Collections short circuit for failures.  If the end point collection fails, the route and input entity collections will not execute.  Requirements within a collection short circuit on success, since one requirement passing means the entire collection passes.  

Most security requirements are implemented as database functions but there are a few code based requirements too.  A security block is a JSON object whose properties are a descriptive name for the requirement.  The property name will be used in error messages if the requirement fails to pass.  The property values are JSON objects that describe additional metadata needed to configure or execute the requirement.  The structure of these property values will vary across requirements of different types.  The only common property that all requirements share is the 'type' property, which gives the framework enough information to instantiate the objects necessary to execute the requirement.  

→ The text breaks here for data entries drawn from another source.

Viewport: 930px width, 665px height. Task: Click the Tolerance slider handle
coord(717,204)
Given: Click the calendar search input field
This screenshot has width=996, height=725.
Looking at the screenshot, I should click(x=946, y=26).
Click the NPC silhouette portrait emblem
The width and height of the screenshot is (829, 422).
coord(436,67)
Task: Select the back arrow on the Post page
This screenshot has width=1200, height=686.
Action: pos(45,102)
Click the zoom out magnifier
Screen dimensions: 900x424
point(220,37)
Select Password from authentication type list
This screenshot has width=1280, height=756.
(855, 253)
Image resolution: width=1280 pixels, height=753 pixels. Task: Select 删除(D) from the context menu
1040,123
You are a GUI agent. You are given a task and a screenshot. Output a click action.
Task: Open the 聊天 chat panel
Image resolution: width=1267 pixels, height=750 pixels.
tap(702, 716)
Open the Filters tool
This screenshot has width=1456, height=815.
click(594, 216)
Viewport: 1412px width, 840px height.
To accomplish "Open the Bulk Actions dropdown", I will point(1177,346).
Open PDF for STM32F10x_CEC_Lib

Common Metadata for Security Requirements

Property NameValueDescription
typestringThe type of the requirement in question. This tells the framework how to instantiate the objects necessary to execute the requirement.

The security framework is flexible enough to allow for requirements of any type to be created but that is not covered in these pages.  

Additional Considerations

Be very aware of the data you are exposing through services.  Your services site is always going to be accessible regardless of how you are securing your front end pages.  Putting your pages behind a CMS does not protect you.  It is trivial for users to open the network tab on the browser, see what requests are being made, and make manual calls to mine for additional data.  Let's assume you want to expose an endpoint to retrieve information from persons.  Consider the following questions:

  • Is your requirement that the current logged in person can only view their own information and never view information of others?  If it is, do not accept a person ID as input from the client.  There's no need to expose yourself to the risk if it is not necessary.  
  • Is your requirement that the current logged in person can view personal information of other users?  If it is, you're going to need to accept the person id as input from the client and you must add a requirement that restricts the allowed persons to the smallest list possible.  This could be done through a SQL Function requirement or a custom code based requirement.